Friday, October 08, 2004

Target practice triggers gun debate: "A couple of times a week, Jean Murray goes into her back yard, sits down in a plastic lawn chair, and aims her .22 caliber pistol at a makeshift target several hundred feet away. Murray is often joined by her daughter, Linda Rall, and Rall's boyfriend, Windy Skillin, each using a gun to fire at the sheet metal propped up by tires, which serves as their target. For the 67-year-old grandmother, target practice is not just a way to relax. Murray, a widow, says she doesn't care for the coyotes that roam the 40 acres of fields hand woods she owns around her home on the Bridge Road, and if she spots a coyote, she shoots to kill. Her weekly target practice sessions have riled neighbors and thrust Murray into a community debate over a new weapons ordinance that would require anyone who target-practices on a regular basis to register each year with Brunswick police."





THE RETURN OF THE MUZZLE-LOADER

In a new twist on the idea of concealed weapons, a local gun maker and gun shop are debuting a new type of firearm: one that could almost fit in your wallet. It's a two-shot weapon made from a piece of metal the height and width of a standard credit card, and about a half-inch thick. Each barrel fires seven standard steel BBs. It will retail for $100. "This I can see being the ultimate self-defense weapon," said Mark Koscielski, owner of Koscielski's Guns and Ammo, the only gun shop in Minneapolis.
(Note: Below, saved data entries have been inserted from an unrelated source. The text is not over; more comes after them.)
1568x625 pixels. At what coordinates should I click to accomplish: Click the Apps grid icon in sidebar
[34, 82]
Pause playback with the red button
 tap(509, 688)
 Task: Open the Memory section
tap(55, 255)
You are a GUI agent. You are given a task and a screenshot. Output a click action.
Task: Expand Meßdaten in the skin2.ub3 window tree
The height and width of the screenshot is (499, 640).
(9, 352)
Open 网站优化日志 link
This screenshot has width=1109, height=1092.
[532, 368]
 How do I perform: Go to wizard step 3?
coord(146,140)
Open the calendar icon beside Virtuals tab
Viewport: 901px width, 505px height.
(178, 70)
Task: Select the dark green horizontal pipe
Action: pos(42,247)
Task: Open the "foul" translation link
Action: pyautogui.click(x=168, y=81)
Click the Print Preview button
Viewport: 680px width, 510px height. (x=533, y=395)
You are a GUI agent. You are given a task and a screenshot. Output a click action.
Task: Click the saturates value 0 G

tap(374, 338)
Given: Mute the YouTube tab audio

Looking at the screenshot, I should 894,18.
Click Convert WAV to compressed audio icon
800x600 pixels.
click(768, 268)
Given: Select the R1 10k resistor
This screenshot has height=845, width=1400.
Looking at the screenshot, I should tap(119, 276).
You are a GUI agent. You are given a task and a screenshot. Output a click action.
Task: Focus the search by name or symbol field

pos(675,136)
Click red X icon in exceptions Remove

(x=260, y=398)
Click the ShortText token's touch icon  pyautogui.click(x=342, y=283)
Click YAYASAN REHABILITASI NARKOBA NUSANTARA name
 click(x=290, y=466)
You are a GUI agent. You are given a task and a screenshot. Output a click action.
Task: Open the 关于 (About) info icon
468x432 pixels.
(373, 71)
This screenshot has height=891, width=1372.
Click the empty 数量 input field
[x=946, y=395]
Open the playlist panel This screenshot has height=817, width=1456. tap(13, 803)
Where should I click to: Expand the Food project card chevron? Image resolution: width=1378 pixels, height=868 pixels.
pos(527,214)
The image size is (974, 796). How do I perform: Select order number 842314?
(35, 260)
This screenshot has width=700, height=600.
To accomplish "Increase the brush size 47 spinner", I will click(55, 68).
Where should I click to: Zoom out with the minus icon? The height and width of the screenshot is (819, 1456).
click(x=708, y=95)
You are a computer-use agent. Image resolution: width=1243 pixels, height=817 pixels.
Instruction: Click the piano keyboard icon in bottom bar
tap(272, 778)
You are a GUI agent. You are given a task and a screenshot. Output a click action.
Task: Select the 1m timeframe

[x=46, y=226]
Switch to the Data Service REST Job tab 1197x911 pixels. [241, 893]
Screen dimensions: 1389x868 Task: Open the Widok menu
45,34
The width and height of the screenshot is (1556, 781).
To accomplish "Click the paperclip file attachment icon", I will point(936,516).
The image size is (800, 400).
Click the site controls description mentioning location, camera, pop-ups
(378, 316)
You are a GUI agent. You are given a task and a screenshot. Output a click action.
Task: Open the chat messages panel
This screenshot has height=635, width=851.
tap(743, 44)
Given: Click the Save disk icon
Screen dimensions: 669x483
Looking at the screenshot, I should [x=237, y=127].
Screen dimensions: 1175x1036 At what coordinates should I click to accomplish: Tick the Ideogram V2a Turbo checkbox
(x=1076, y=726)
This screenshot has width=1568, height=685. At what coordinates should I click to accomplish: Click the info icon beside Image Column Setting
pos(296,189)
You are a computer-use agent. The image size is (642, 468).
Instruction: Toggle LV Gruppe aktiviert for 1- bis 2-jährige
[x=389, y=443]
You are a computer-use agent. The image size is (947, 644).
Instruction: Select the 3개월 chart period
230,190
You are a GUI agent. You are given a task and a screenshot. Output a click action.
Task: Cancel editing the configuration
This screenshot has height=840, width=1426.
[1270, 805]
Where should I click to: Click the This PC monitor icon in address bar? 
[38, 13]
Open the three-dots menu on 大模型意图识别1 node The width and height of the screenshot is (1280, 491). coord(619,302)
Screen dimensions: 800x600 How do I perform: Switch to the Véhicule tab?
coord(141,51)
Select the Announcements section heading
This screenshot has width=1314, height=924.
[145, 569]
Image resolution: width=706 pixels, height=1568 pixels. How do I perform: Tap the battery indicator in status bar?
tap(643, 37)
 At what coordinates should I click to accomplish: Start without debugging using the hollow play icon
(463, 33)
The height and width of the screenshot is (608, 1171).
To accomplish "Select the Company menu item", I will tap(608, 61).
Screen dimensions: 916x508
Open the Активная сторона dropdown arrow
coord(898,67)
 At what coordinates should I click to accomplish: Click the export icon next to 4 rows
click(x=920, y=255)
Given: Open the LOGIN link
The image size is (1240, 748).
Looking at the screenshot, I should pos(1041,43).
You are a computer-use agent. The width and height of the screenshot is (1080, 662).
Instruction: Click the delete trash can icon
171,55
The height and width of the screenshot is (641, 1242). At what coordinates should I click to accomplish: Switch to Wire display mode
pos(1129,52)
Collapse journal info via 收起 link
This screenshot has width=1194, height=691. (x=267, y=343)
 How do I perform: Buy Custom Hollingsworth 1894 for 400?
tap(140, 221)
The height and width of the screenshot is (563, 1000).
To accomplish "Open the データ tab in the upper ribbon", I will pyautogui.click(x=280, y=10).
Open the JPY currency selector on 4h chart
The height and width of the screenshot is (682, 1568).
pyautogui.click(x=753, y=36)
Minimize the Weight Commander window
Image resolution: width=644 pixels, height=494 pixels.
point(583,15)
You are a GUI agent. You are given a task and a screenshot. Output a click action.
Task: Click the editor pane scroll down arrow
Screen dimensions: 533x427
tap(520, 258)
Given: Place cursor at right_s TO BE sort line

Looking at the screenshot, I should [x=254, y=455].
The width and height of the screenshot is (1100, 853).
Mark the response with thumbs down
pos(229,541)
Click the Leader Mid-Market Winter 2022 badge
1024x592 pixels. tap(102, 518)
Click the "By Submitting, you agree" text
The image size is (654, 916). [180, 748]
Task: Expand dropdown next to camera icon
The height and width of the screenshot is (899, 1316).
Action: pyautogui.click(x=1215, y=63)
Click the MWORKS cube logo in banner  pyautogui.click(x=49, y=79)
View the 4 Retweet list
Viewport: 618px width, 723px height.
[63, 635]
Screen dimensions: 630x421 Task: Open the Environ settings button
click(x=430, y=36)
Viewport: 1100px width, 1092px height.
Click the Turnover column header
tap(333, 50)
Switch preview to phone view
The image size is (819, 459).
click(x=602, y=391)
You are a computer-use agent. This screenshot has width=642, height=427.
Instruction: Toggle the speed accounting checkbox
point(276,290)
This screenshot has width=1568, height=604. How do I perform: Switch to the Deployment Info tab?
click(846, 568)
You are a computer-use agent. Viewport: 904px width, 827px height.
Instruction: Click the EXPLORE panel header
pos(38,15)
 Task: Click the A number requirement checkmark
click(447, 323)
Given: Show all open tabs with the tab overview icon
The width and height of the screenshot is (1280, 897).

Koscielski and Patrick Teel, who makes the guns in suburban Blaine at his company AFT Incorporated, gave The Associated Press a preview on Tuesday, a day before they planned to officially unveil the device. They said the guns are meant to be used for close-range self-defense and wouldn't be effective as offensive weapons. "They are very effective at five to 10 feet. They're absolutely useless at 20 feet," Teel said.

The credit card-sized shotgun is a muzzleloader, meaning it doesn't use shotgun shells. The user has to measure out some gunpowder, pour it in each barrel, drop seven BBs in each barrel, and tamp in a small wad of paper. A knob on one end serves as a safety, and two buttons set into a hole in the body are the electrical triggers. Each barrel fires with a loud pop.

Teel said the main value of the new gun is that it gives the owner a chance to get away from an attacker. "This is no more deadly than a .22," Teel said. "But the difference is you have multiple wounds, which means you'll try to get away quicker, and it will cause more pain. ... There will be more blood, which the cops will be able to see."

here.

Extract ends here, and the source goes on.